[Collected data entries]
=== Begin Enclosure ===

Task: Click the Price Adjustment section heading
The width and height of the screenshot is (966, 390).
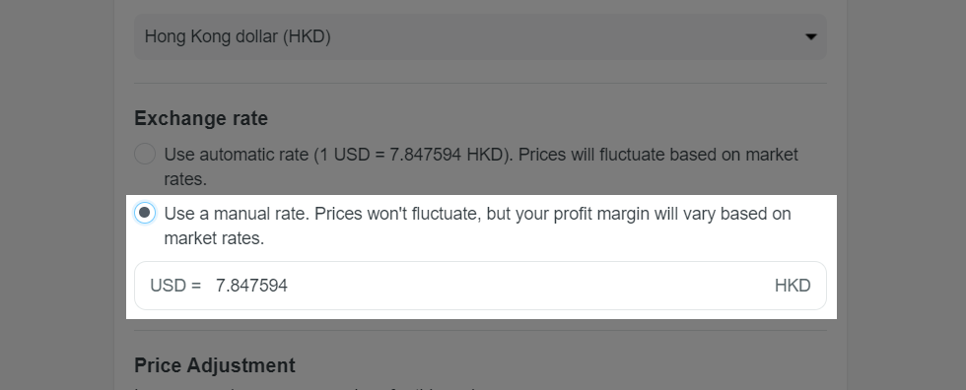Action: point(215,365)
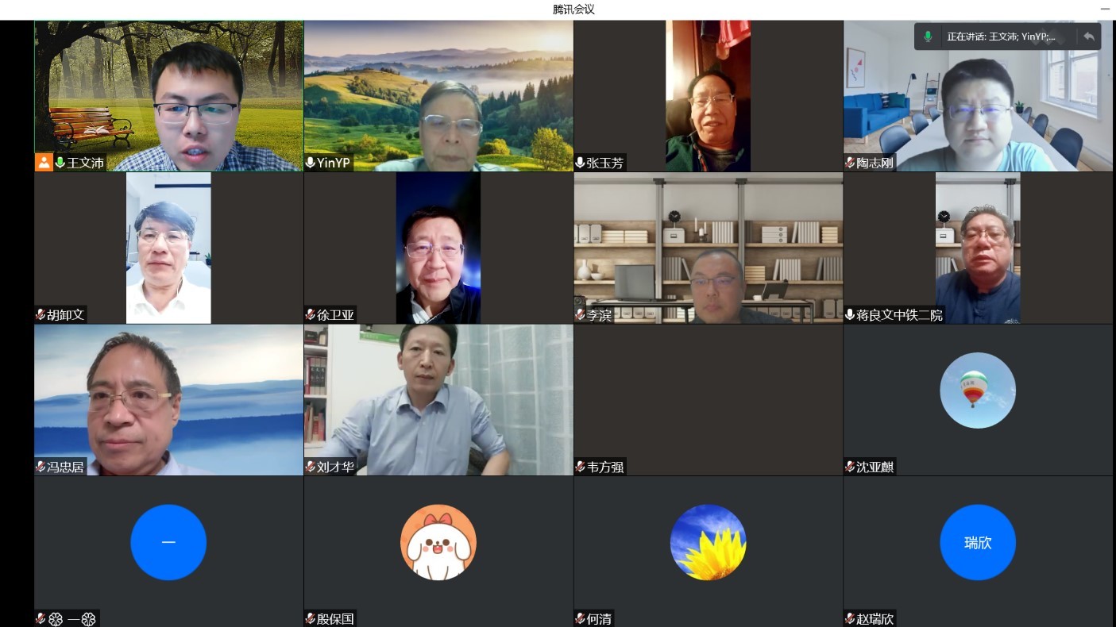Click the microphone icon next to 张玉芳

(x=580, y=163)
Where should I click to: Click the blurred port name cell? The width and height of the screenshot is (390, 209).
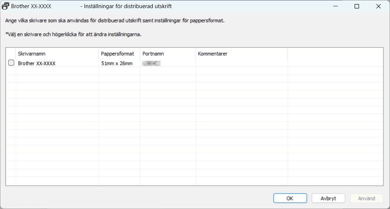(151, 63)
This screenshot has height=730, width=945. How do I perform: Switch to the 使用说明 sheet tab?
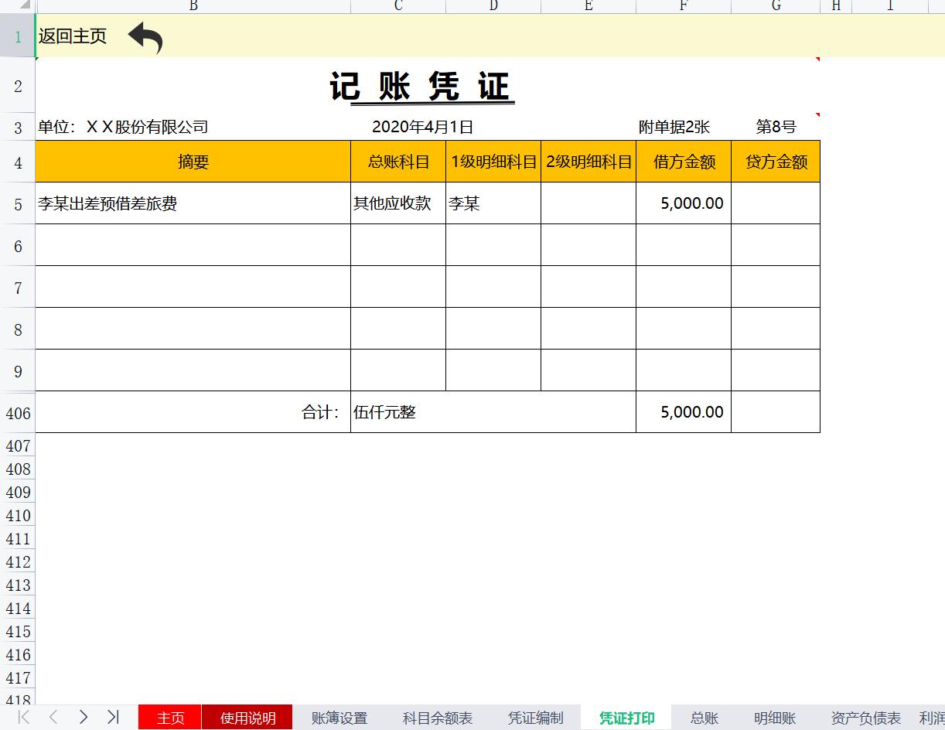click(x=247, y=718)
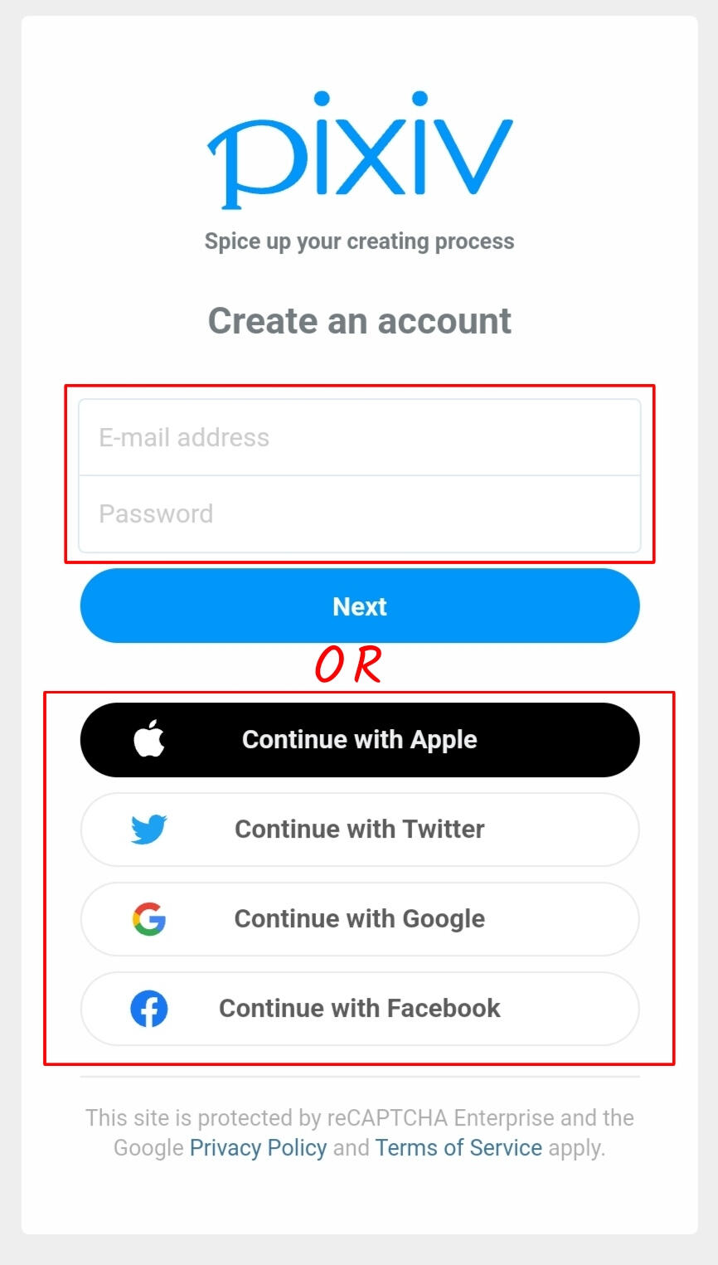718x1265 pixels.
Task: Click the reCAPTCHA Enterprise notice text
Action: [x=360, y=1133]
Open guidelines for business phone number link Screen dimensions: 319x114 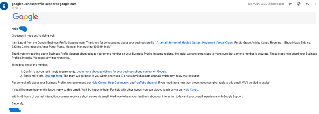121,72
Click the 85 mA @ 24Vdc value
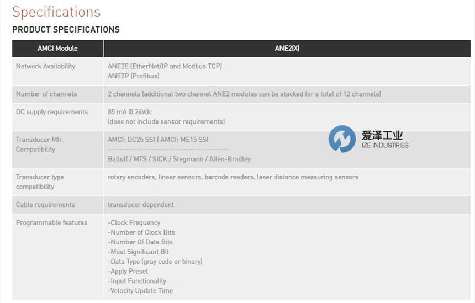Viewport: 475px width, 303px height. tap(130, 112)
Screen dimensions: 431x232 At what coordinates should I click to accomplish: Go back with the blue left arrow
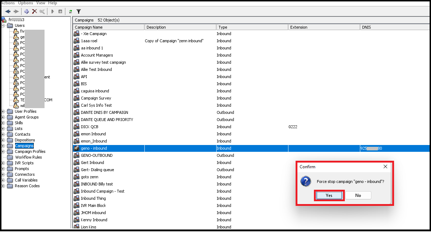pos(8,11)
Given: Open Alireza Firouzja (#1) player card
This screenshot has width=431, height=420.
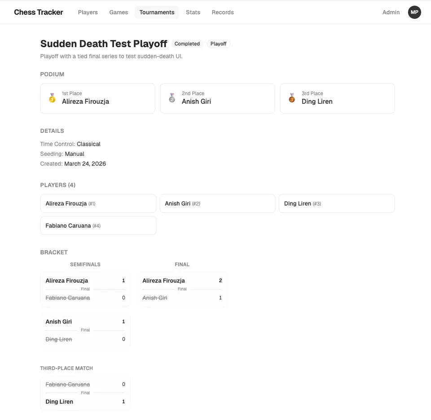Looking at the screenshot, I should click(98, 204).
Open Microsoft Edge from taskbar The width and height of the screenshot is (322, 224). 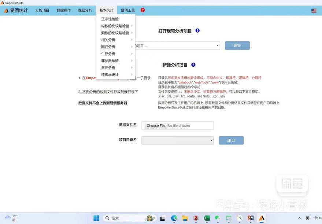tap(174, 218)
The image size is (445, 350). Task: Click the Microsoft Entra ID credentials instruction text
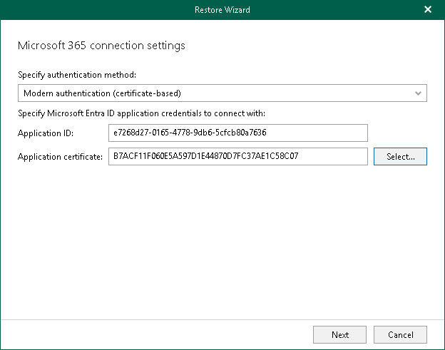[141, 113]
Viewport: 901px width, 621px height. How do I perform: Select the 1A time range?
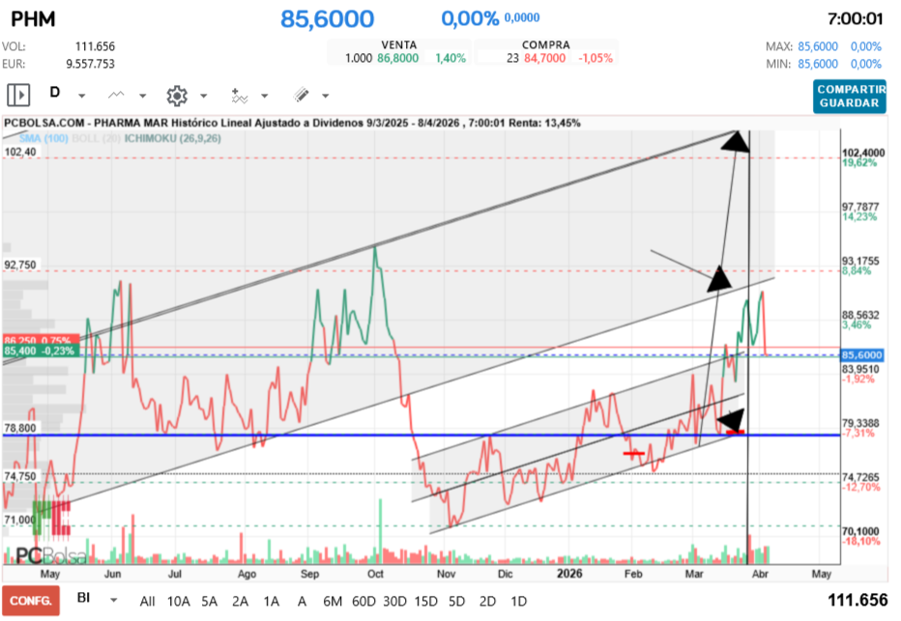click(272, 601)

=== End Enclosure ===

* **What the task asks**
The result is an exact copy of the lines from the one holding "Viewport: 901px width, 621px" through the final line of the data above, both ends included, minus the pictures.

* **Solution to this problem**
Viewport: 901px width, 621px height. How do I perform: Select the 1A time range?
click(272, 601)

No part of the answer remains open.